The way the arena was lit made the gray smoke seem to glow as it drifted in the stale air. Pamela’s shoulders shot back as another contraction overtook her. She had to tell Jack. They had to get out of there—to a hospital.
She tugged his sleeve.
He leaned over.
“My contractions are hurting. They’re coming … pretty often.”
“How often?” he whispered.
She nodded. “Like, really often.”
His head dropped, and a hand went to his forehead. After a moment, he reached over and put his hand on her hard stomach.
She wasn’t about to tell him her water might’ve broken. She wasn’t sure. It was earlier, just after they’d gotten into the arena. It had been just a trickle, and she’d assumed it was only urine.
“Dear Jesus, please … take the contractions away,” Jack prayed. “Let the pain go away. Please … get us out of here safely; get everyone out.” He squeezed her hand on and off as he prayed. “Let our baby be okay. Take care of the girls. God, come down and devour these terrorists. Turn their evil in on themselves—”
“Let me ask you a question.” Zaher held the microphone to his mouth, his other hand high in the air, his machine gun dangling in front of him with its strap around his neck. “You people are here tonight to show your support, are you not, for United States presidential candidate Martin Sterling? Come, let’s hear it for Senator Sterling!”
Silence.
People looked down, turned away, fighting back fears. Some buried their heads in their hands.

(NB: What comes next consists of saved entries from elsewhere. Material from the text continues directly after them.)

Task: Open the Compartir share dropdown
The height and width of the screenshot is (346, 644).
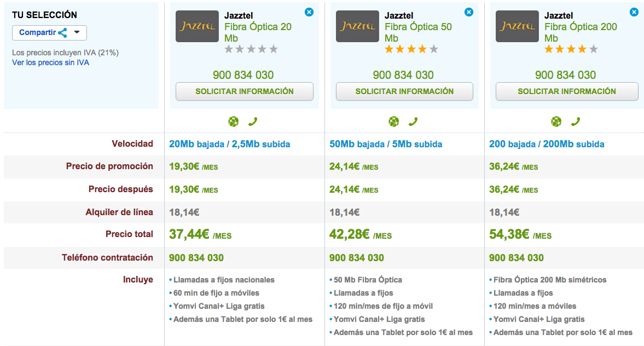Action: click(49, 32)
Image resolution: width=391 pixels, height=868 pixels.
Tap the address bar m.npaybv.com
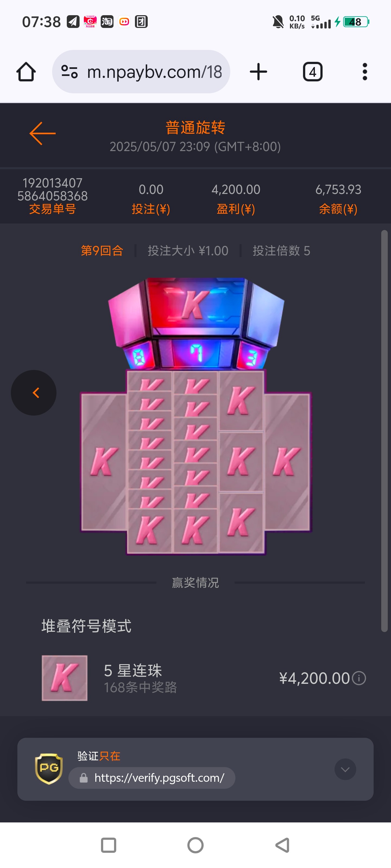tap(141, 72)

“Oh, I see …” He blurted a laugh. “Now you are not so certain about your candidate—”
“Sterling for America!” a male voice shouted.
Zaher stooped over, clanked the mic down, stood, pointed the machine gun, and blasted in the direction of the voice.

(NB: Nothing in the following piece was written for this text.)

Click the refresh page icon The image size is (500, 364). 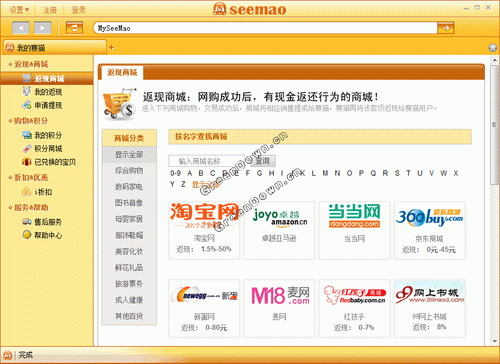(74, 28)
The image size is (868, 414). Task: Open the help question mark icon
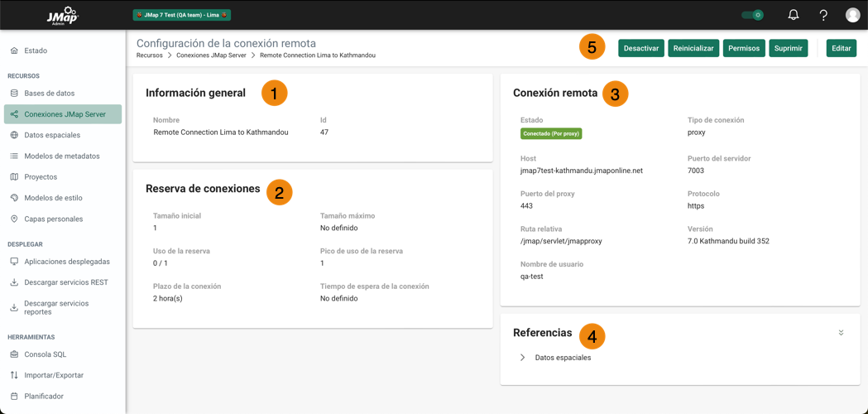point(822,15)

The shot echoed, and screams peeled throughout the crowd.
He’d missed on purpose, with foam, fabric, concrete, and chair parts exploding in a crooked horizontal line of dust from the shots.
People were crying everywhere—men, women, and children. Jack’s and Pamela’s and Margaret’s and Derrick’s arms were now interlocked, squeezing tightly. Pamela barely breathed and could not stop shivering. Her mother was ghostly pale, but her face was like a stone, resolute and unflinching.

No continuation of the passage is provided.